___ Material provided ___

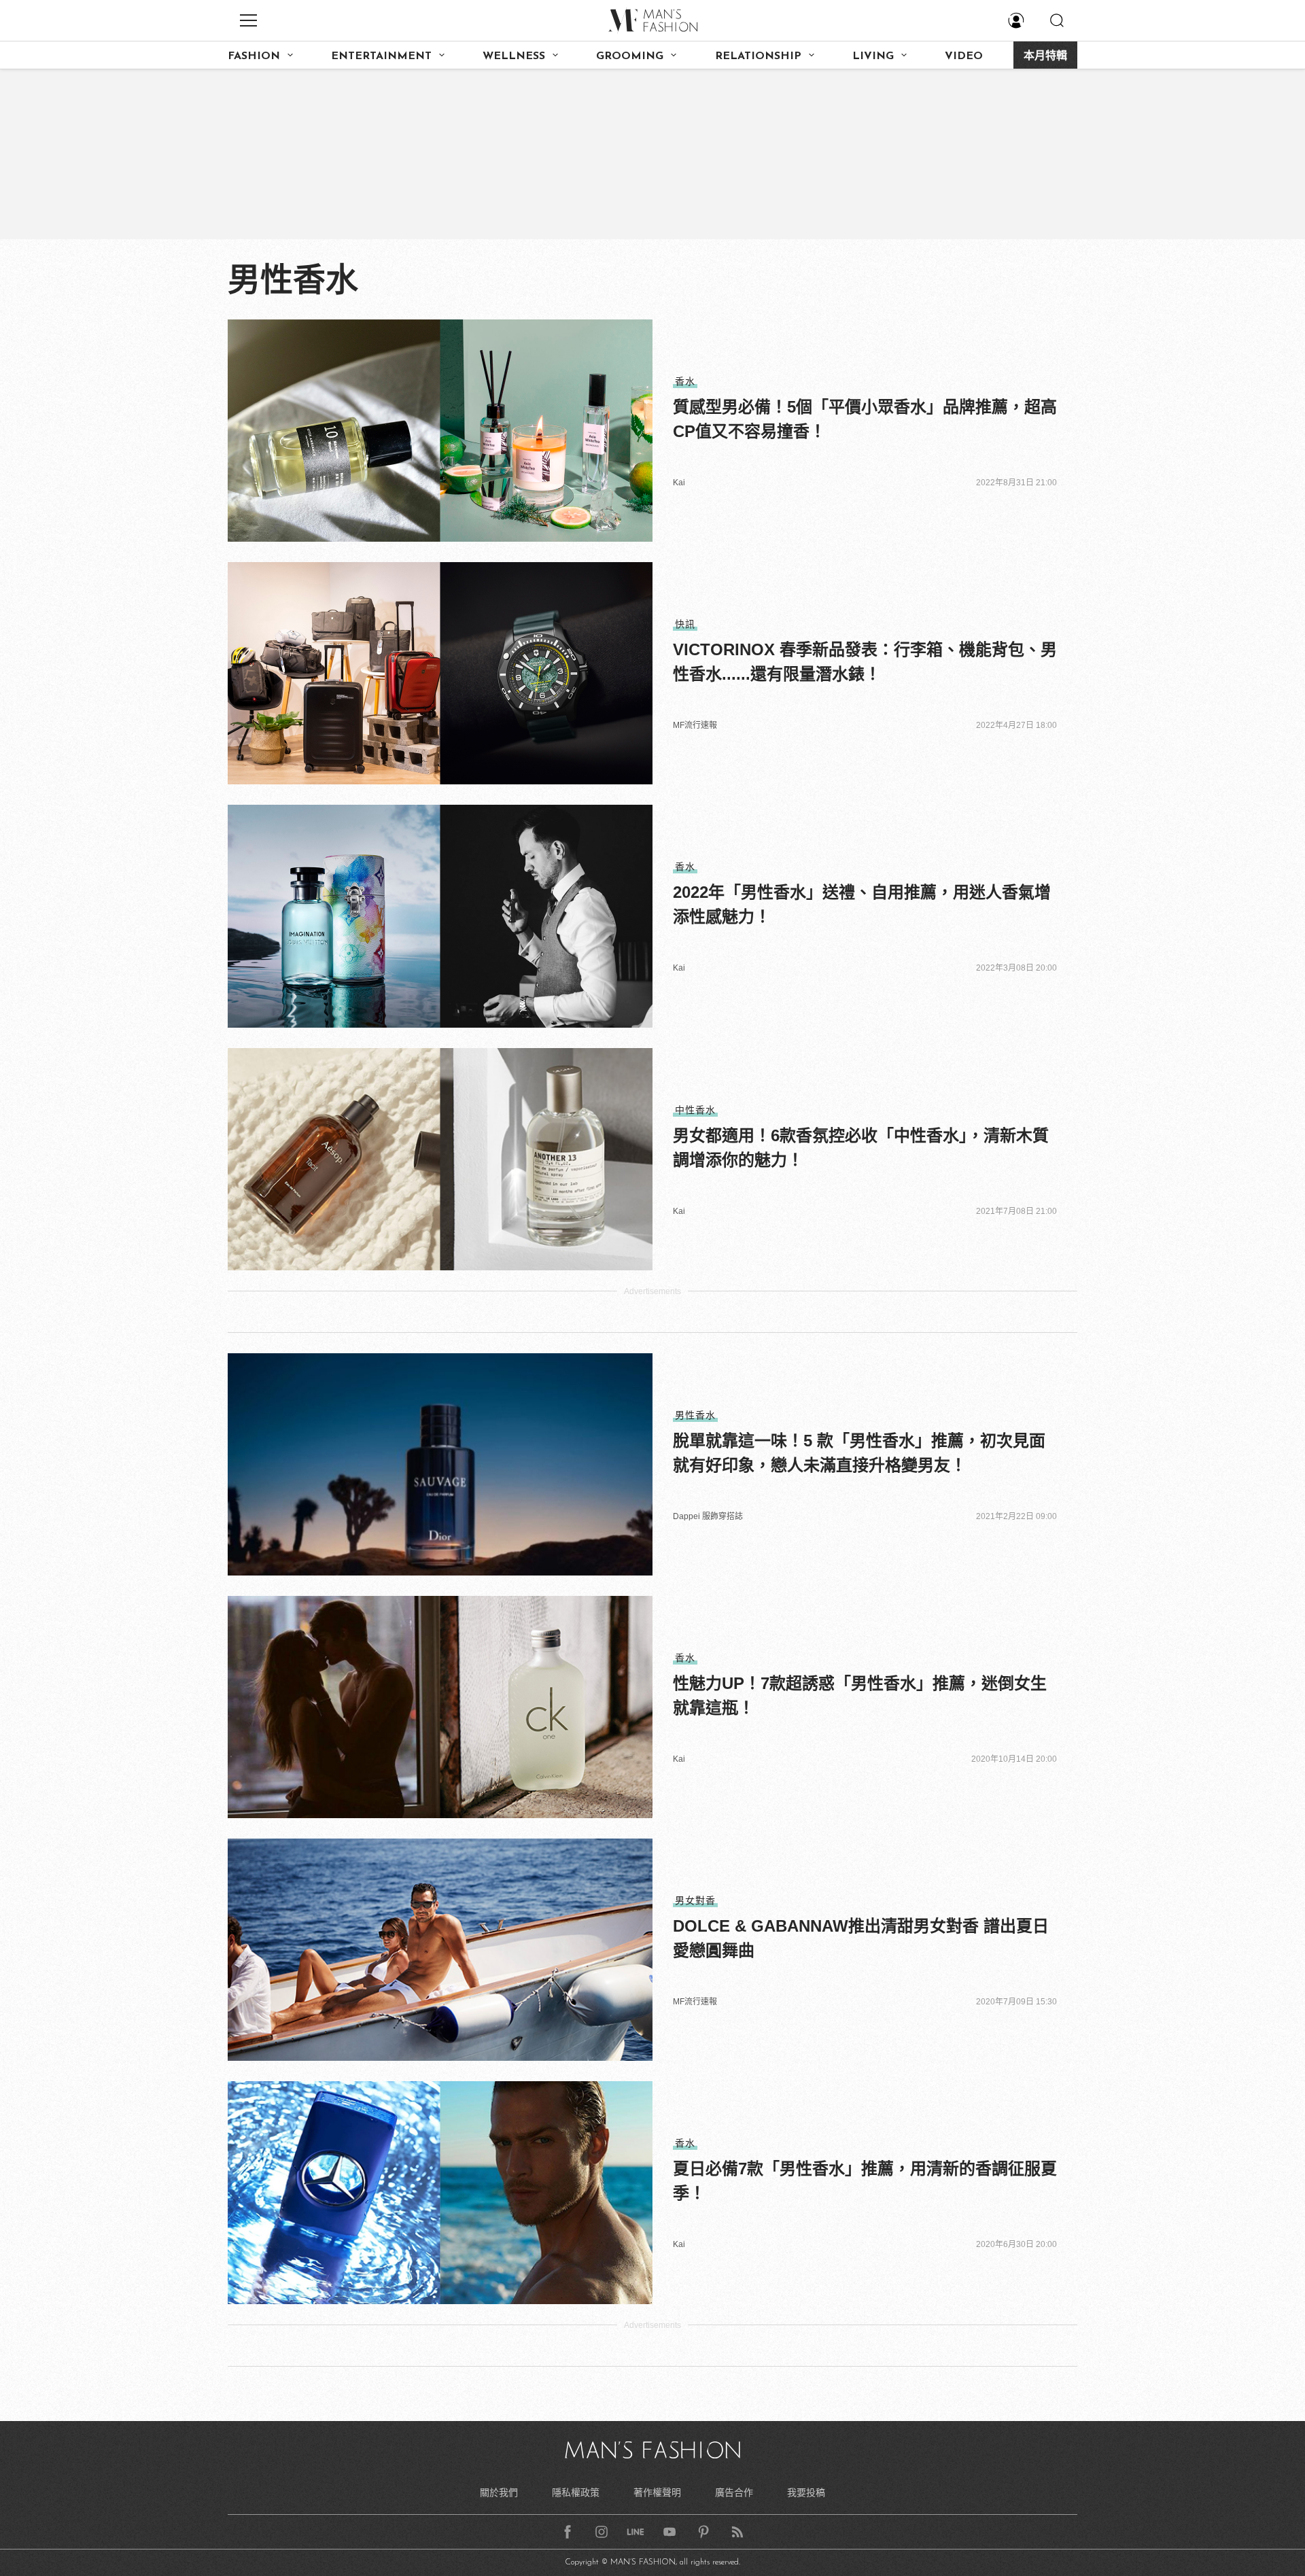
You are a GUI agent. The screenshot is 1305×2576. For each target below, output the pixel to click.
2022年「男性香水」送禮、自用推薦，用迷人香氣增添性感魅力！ (862, 904)
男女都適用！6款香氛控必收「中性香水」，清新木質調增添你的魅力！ (861, 1147)
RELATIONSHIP (758, 56)
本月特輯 (1045, 56)
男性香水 (695, 1415)
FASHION (254, 56)
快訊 (685, 624)
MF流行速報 (695, 725)
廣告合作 (734, 2492)
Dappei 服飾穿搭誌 (708, 1516)
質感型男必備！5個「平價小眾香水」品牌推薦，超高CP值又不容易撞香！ (865, 419)
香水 (685, 381)
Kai (679, 482)
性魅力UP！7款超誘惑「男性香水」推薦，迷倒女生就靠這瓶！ (860, 1695)
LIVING (873, 56)
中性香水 (695, 1109)
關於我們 (499, 2492)
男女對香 (695, 1900)
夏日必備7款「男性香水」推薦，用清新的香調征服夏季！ (865, 2180)
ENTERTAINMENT (381, 56)
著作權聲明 (657, 2492)
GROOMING (629, 56)
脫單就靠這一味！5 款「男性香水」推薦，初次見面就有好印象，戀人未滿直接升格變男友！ (859, 1452)
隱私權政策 (575, 2492)
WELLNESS (514, 56)
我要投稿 (806, 2492)
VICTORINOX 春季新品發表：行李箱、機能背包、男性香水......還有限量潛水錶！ (865, 661)
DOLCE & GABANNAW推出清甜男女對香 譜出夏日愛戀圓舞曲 (861, 1938)
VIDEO (964, 56)
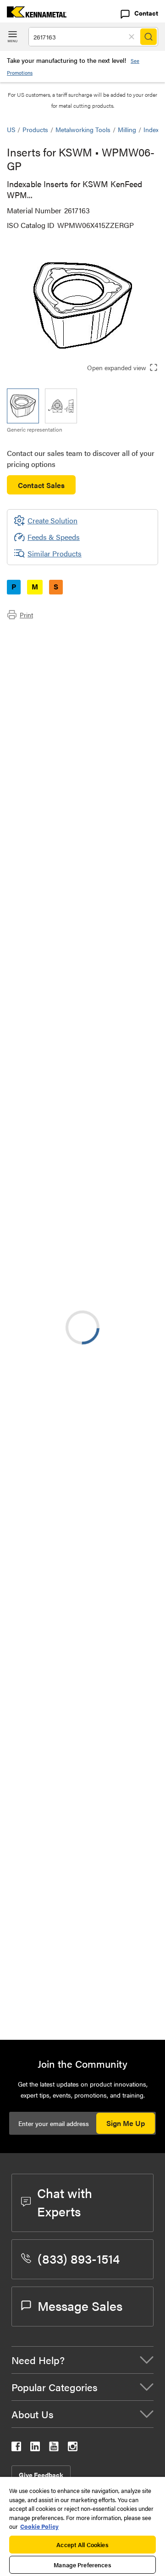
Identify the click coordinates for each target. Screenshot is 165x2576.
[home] (33, 14)
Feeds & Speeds (54, 537)
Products (35, 129)
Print (26, 614)
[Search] (148, 36)
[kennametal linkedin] (35, 2448)
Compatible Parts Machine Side (75, 667)
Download (117, 1240)
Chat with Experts (64, 2201)
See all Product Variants (109, 861)
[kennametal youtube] (54, 2448)
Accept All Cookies (82, 2544)
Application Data (51, 645)
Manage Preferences (82, 2564)
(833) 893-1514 (79, 2258)
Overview (40, 634)
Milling (127, 129)
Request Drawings (35, 1315)
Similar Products (55, 553)
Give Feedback (41, 2474)
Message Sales (80, 2305)
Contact (146, 12)
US (11, 129)
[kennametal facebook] (16, 2448)
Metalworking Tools (82, 129)
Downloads (43, 656)
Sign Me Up (125, 2123)
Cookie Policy (39, 2526)
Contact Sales (41, 485)
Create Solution (46, 1094)
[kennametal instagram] (72, 2448)
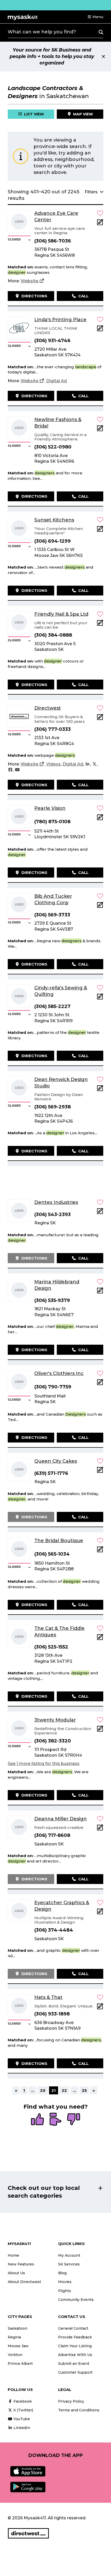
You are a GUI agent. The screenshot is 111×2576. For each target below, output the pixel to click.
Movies (65, 2281)
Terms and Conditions (78, 2410)
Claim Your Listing (75, 2346)
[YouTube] (17, 770)
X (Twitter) (22, 2410)
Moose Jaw (18, 2346)
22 (64, 2090)
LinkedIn (21, 2427)
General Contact (73, 2328)
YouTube (21, 2419)
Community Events (76, 2299)
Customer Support (75, 2372)
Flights (64, 2290)
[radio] (37, 2119)
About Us (16, 2273)
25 (84, 2090)
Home (13, 2255)
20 (42, 2090)
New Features (21, 2264)
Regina (14, 2337)
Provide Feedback (75, 2337)
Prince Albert (20, 2363)
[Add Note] (100, 223)
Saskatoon (17, 2328)
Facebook (22, 2401)
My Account (69, 2255)
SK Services (69, 2264)
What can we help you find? (42, 32)
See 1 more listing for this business (44, 1763)
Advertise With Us (75, 2354)
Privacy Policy (71, 2401)
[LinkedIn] (87, 764)
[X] (94, 764)
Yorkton (15, 2354)
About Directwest (24, 2281)
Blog (62, 2273)
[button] (95, 16)
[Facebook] (10, 770)
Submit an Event (73, 2363)
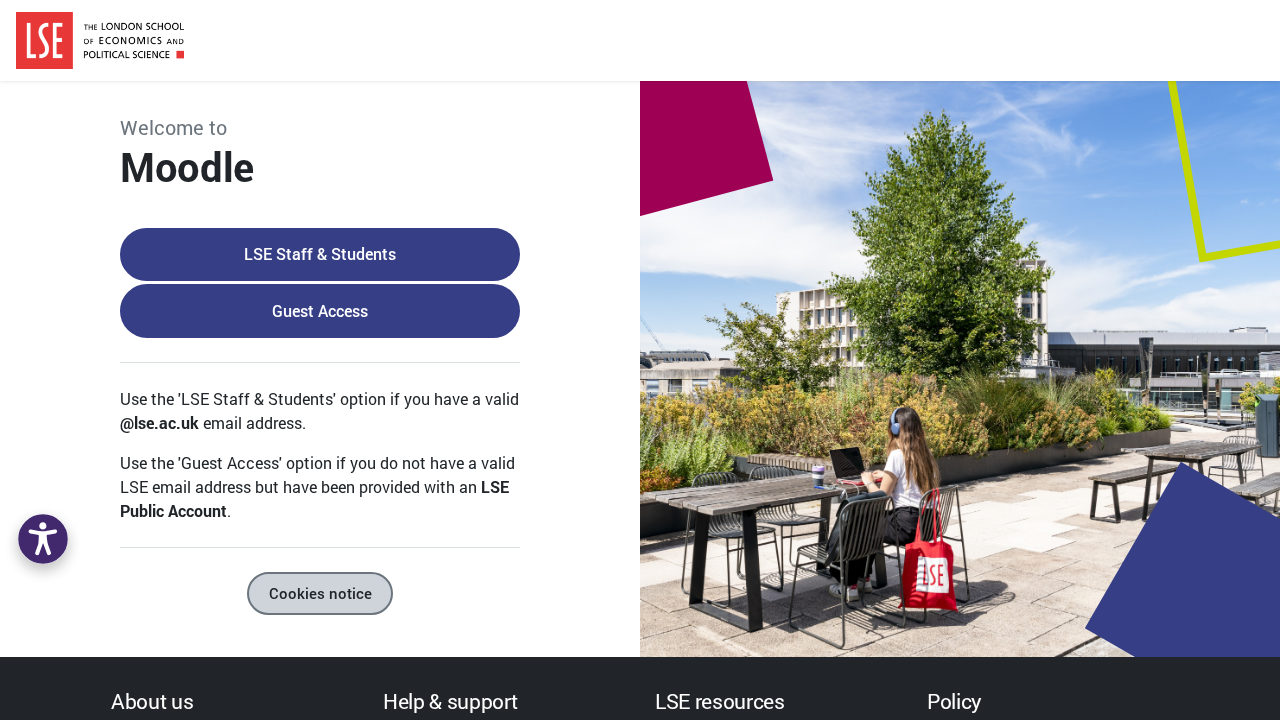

___

*What this task involves*: The line above containing "LinkedIn (21, 2427)", the line containing "Provide Feedback (75, 2337)", and every line between them are to be transcribed exactly; no other line is wanted.

*Output for this task*:
LinkedIn (21, 2427)
General Contact (73, 2328)
YouTube (21, 2419)
Community Events (76, 2299)
Customer Support (75, 2372)
Flights (64, 2290)
[radio] (37, 2119)
About Us (16, 2273)
25 (84, 2090)
Home (13, 2255)
20 (42, 2090)
New Features (21, 2264)
Regina (14, 2337)
Provide Feedback (75, 2337)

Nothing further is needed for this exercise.